Children with the severe strain of EB live in constant pain with their skin falling off at the slightest abrasion. They are often called ‘butterfly children’ because of the fragile nature of their skin.

Severe EB sufferers are covered in layers of scars and blisters and their internal membranes are damaged by abrasive food. Their throats slowly close up with scar tissue. Operations to open the oesophagus are common, as is plastic surgery to straighten limbs and fingers.

Ms Kemble Welch, a parent of an EB child, said that the chronic skin disorder has huge implications for those inflicted with EB and also for their families and cited bath-time as an example.

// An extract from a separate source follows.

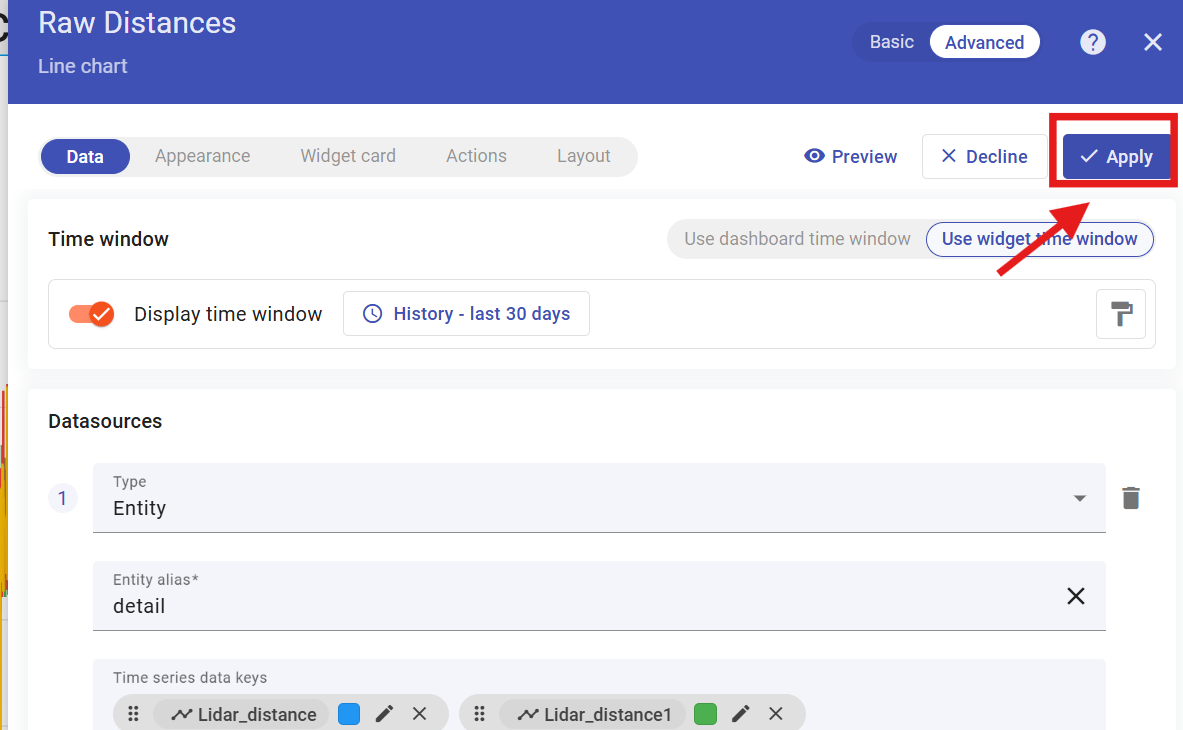Image resolution: width=1183 pixels, height=730 pixels.
Task: Open History - last 30 days selector
Action: [466, 314]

“While bath-time for most children is a fun activity, for EB sufferers and us, as parents, the daily bathing regime, in a saline solution and the application of ointments and sterile bandages, is agonizing. The three-hour process is sometimes undertaken by ‘bathers’, who relieve parents of the anguish of bathing their own children,” she said.

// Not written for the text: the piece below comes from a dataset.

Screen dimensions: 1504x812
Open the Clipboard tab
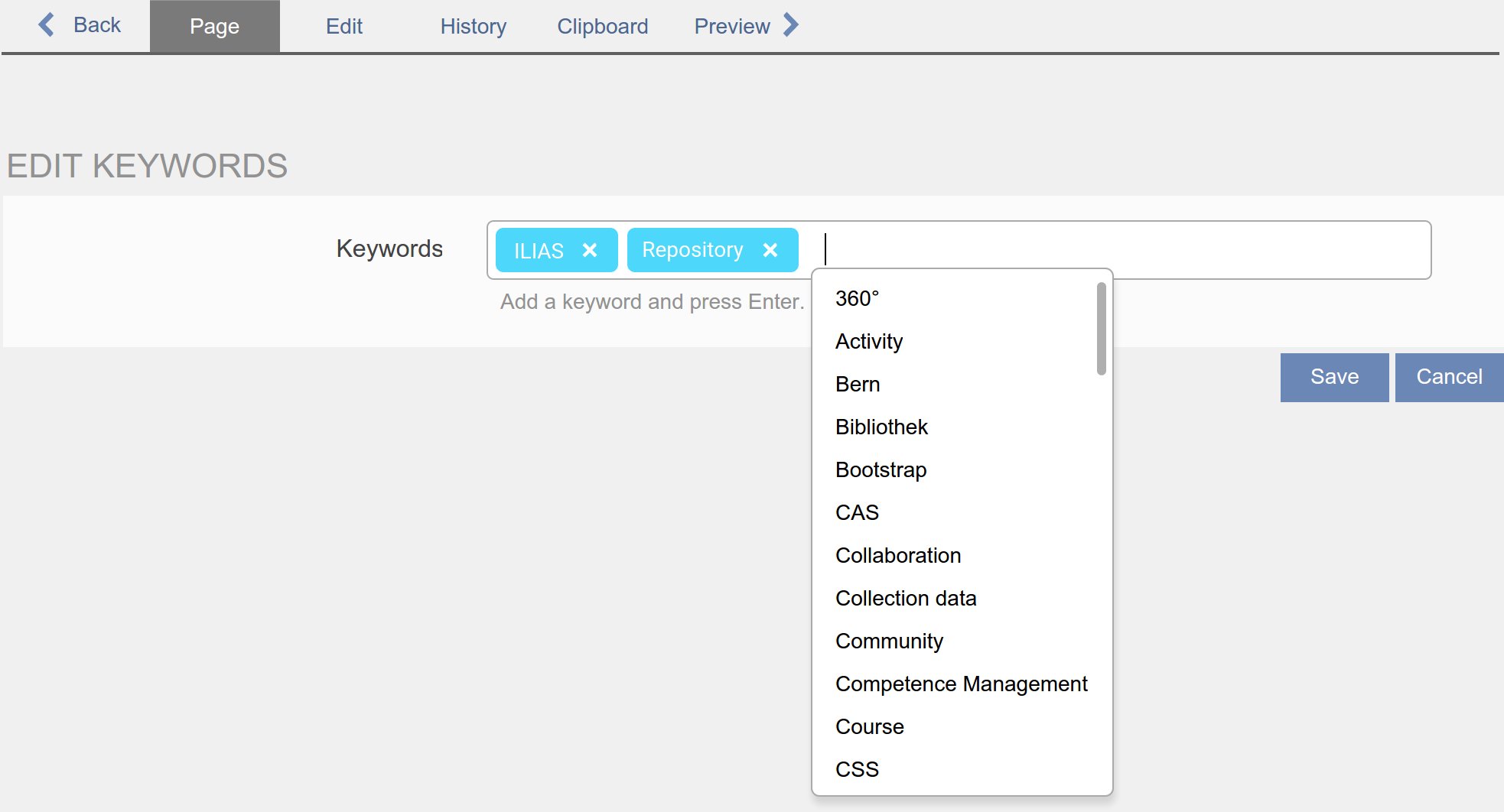pos(602,27)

EB has no cure and, if EB children don’t die at a relatively young age from complications like septicaemia, they run a high risk of developing skin cancer at a later age, because of the severity of their skin damage.

Despite coping with extraordinary pain, EB children are remarkable and, like all children, want to live their lives as fully and normally as possible.

DEBRA-NZ is appealing for support and hopes to raise $150,000. Bright pink donation boxes, decorated with butterflies, will be at Amcal pharmacies throughout New Zealand until Christmas.

Funds raised will assist with projects that will significantly help the children and adults in
New Zealand who live with the daily pain of EB. Among the projects are:
Part-time specialist EB nurse
Funding of a part-time specialist nurse to give support and advise to all EB sufferers in New Zealand. The nurse will also to be available to provide expert postnatal care for new babies born with EB.
It is important to note that a parent has no forewarning that their baby may be born with severe EB and it is highly unlikely that attending medical professionals will have experience or expertise in dealing with EB.

A life-experience camp:
Organising a camp for EB sufferers in the Oceania region, at the Outdoor Pursuits Centre in the central North Island of New Zealand.

National conference:
Holding a national conference for EB families and the medical fraternity, bringing to New Zealand leading overseas-based medical specialists to share recent developments in research and the treatment of EB abroad.

USA skin disorder camps:
Sending each of our EB children to a camp in the USA. Every year, members of the American Academy of Dermatology organise summer camps in the USA for children with rare skin disorders where specialist dermatologists are on-hand to assist and advise the children. The camps are a rare opportunity for children to spend time with others of a similar age and condition.

Contribution to international research:
The most promising potential remedy for EB is in the field of genetic research. International research efforts are being co-ordinated to avoid duplication and to speed up the discovery of a cure. At this stage, New Zealand is not involved but DEBRA-NZ aims to build sufficient funds to make a positive contribution to research efforts to find a cure.

Annual international EB conference:
Every year DEBRA groups around the world meet to share ideas and information. It is important for all EB sufferers (children and adults) in New Zealand to be part of the global EB network to share in new development and support systems.